Cash contro Lendl era più di un match di tennis. Era uno scontro carico di significati simbolici: tutti quelli che si possono immaginare. Tennisticamente, tra il frizzante serve&volley dell’erbivoro Cash e il martellare da fondocampo del terraiolo Lendl. Antropologicamente, tra la personalità istrionica dell’australiano e la freddezza glaciale del ceco. E politicamente, tra la fantasia al potere occidentale e l’ossessiva programmazione del mondo sovietico. Cash contro Lendl era Rocky contro Ivan Drago, l’F-14 contro i Mig di Top Gun: e poco importa che Lendl si fosse trasferito in USA già dal 1981.

Quella era Guerra Fredda, signori.

Poi la cicala Cash vinse in carriera solo quella edizione di Wimbledon, mentre la formica Lendl dominò il decennio con il suo estenuante fraseggio e i tremendi colpi di dritto, fino al declino mentre si accendeva la stella dell’erede ideale di Pat Cash, che non ero io ma André Agassi (la cui storia si rivelò poi essere tutt’altro che allegra, ma insomma).

Quando l’estate successiva arrivò il momento di cambiare le scarpe da ginnastica, visto che il mio piede aveva raggiunto la ragguardevole misura 42, riuscii a convincere mia madre a non comprarle al mercato (evitando il rischio Like) ma nell’unico negozio di articoli sportivi del paese, in cui non ero mai entrato ma di cui correva voce tra gli amici che avesse prezzi da paninaro, quindi assurdamente alti.
Essendo luglio, c’era qualche timido ribasso – i saldi non esistevano ancora – così appena adocchiai tra le altre un paio di Nike “Challenge Court”, non ebbi più occhi per nient’altro. Erano in tela, tutte bianche e col logo piccolino, e c’erano altri modelli ben più appariscenti, ma io volevo quelle.
Sapevo che erano bianche perché all’epoca a Wimbledon erano obbligatorie le buone maniere, l’inchino alla regina e la tenuta total white. Erano bianche, erano da tennis, erano Nike, quindi c’era una sola possibilità: erano le scarpe di Pat Cash.

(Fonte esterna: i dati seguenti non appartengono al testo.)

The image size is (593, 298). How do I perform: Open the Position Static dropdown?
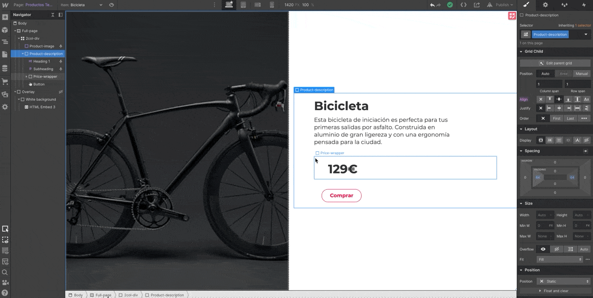pos(563,281)
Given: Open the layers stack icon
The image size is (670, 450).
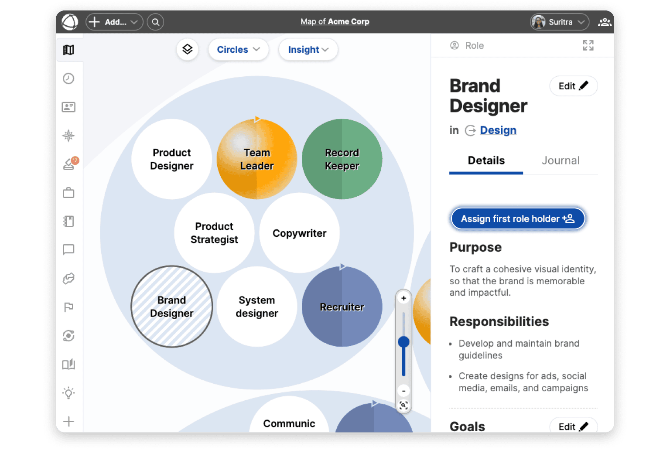Looking at the screenshot, I should [x=188, y=49].
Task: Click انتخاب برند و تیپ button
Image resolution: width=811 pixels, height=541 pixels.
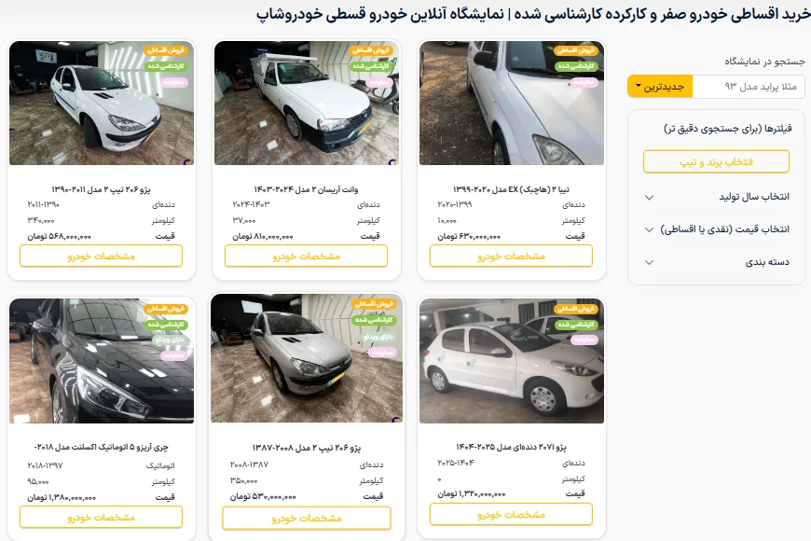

Costavano, scontate, cinquantaquattromilalire, il doppio di qualunque scarpa da ginnastica avessi mai avuto. Mia madre mi stupì pagando senza battere ciglio, e arrivai a casa in stato di trance. Con le Challenge Court avrei finalmente iniziato il mio avvicinamento al mondo del tennis professionistico, replicando le prodigiose discese a rete di Pat. Le trattai come reliquie, inaugurandole la sera stessa. Era estate, si poteva uscire senza calze e così feci, venendo accolto da un tessuto deliziosamente morbido. Ragazzi, le Challenge Court erano le scarpe più morbide e comode che avessi mai messo. Sarei diventato per forza un campione, non c’era alcun dubbio.

Belle, comode e costose com’erano, non potevo certo usarle per il ping pong e per le partite in strada, quindi in attesa di debuttare su un campo in erba continuai ad usarle solo per sfoggiarle con gli amici e fare ginnastica a scuola.
A fine settembre, la mia vicina di casa che si era presa una cotta per Boris Becker comprò una rivista di tennis che gli aveva dedicato la copertina, e dopo varie insistenze me la prestò da leggere.
Sopra c’era anche una intervista a Pat Cash, che lessi quattro volte. Stranamente, nelle foto Pat vestiva Sergio Tacchini, e non Nike come ricordavo. Ma erano foto dell’U.S. Open, non di Wimbledon, per cui non valevano. Sulla terza di copertina, invece, trovai la pubblicità delle Nike Central Court. “Scoprite perché Chris vince con le Challenge Court”, c’era scritto. E sopra la scritta, una foto di Chris Evert in canotta e gonnellino bianco in azione a Wimbledon.

Le mie Challenge Court erano Nike da tennis, ma non erano le scarpe di Pat Cash. Erano un modello da donna.

Continuai a seguire il tennis in TV, ma quell’attentato alla mia virilità e alla mia autostima mi vietò di continuare a praticarlo. Meno male, devo dire, perché come tennista non sarei andato lontano.